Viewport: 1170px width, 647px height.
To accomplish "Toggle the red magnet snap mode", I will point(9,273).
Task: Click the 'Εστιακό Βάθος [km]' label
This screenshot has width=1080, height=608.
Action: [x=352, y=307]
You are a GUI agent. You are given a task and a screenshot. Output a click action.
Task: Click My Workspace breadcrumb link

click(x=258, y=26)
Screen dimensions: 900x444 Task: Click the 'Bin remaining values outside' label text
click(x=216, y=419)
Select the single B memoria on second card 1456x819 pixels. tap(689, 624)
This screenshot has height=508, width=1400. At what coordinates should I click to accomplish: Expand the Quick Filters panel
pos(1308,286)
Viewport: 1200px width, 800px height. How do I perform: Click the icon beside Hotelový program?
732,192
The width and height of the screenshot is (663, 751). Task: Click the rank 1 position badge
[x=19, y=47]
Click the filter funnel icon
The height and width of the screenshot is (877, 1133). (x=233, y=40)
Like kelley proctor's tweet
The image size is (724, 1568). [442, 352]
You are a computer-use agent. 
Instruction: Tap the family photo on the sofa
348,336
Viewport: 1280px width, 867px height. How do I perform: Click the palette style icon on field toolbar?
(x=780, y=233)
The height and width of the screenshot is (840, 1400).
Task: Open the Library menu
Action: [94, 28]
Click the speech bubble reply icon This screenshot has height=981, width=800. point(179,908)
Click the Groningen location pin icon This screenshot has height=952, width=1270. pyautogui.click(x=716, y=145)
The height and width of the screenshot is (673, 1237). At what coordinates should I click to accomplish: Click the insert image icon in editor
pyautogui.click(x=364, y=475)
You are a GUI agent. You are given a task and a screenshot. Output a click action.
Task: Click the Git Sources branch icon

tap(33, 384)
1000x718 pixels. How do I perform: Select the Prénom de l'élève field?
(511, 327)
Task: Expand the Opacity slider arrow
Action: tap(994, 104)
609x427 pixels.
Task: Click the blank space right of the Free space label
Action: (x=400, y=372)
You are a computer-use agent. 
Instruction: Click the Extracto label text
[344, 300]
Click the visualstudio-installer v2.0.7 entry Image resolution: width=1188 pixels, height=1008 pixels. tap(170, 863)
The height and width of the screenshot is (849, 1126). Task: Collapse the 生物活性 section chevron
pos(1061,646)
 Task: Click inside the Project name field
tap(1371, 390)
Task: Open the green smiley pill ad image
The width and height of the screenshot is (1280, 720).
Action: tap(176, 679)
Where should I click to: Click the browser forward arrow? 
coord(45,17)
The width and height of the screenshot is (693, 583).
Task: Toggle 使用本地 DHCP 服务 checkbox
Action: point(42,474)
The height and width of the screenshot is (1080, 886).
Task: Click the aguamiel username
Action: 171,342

__Exercise goal__
Transcribe the listing above verbatim.

__Response below__
Viewport: 1170px width, 647px height.
To accomplish "Toggle the red magnet snap mode", I will point(9,273).
Task: Click the 'Εστιακό Βάθος [km]' label
This screenshot has width=1080, height=608.
Action: [x=352, y=307]
You are a GUI agent. You are given a task and a screenshot. Output a click action.
Task: Click My Workspace breadcrumb link

click(x=258, y=26)
Screen dimensions: 900x444 Task: Click the 'Bin remaining values outside' label text
click(x=216, y=419)
Select the single B memoria on second card 1456x819 pixels. tap(689, 624)
This screenshot has height=508, width=1400. At what coordinates should I click to accomplish: Expand the Quick Filters panel
pos(1308,286)
Viewport: 1200px width, 800px height. How do I perform: Click the icon beside Hotelový program?
732,192
The width and height of the screenshot is (663, 751). Task: Click the rank 1 position badge
[x=19, y=47]
Click the filter funnel icon
The height and width of the screenshot is (877, 1133). (x=233, y=40)
Like kelley proctor's tweet
The image size is (724, 1568). [442, 352]
You are a computer-use agent. 
Instruction: Tap the family photo on the sofa
348,336
Viewport: 1280px width, 867px height. How do I perform: Click the palette style icon on field toolbar?
(x=780, y=233)
The height and width of the screenshot is (840, 1400).
Task: Open the Library menu
Action: [94, 28]
Click the speech bubble reply icon This screenshot has height=981, width=800. point(179,908)
Click the Groningen location pin icon This screenshot has height=952, width=1270. pyautogui.click(x=716, y=145)
The height and width of the screenshot is (673, 1237). At what coordinates should I click to accomplish: Click the insert image icon in editor
pyautogui.click(x=364, y=475)
You are a GUI agent. You are given a task and a screenshot. Output a click action.
Task: Click the Git Sources branch icon

tap(33, 384)
1000x718 pixels. How do I perform: Select the Prénom de l'élève field?
(511, 327)
Task: Expand the Opacity slider arrow
Action: tap(994, 104)
609x427 pixels.
Task: Click the blank space right of the Free space label
Action: (x=400, y=372)
You are a computer-use agent. 
Instruction: Click the Extracto label text
[344, 300]
Click the visualstudio-installer v2.0.7 entry Image resolution: width=1188 pixels, height=1008 pixels. tap(170, 863)
The height and width of the screenshot is (849, 1126). Task: Collapse the 生物活性 section chevron
pos(1061,646)
 Task: Click inside the Project name field
tap(1371, 390)
Task: Open the green smiley pill ad image
The width and height of the screenshot is (1280, 720).
Action: tap(176, 679)
Where should I click to: Click the browser forward arrow? 
coord(45,17)
The width and height of the screenshot is (693, 583).
Task: Toggle 使用本地 DHCP 服务 checkbox
Action: point(42,474)
The height and width of the screenshot is (1080, 886).
Task: Click the aguamiel username
Action: 171,342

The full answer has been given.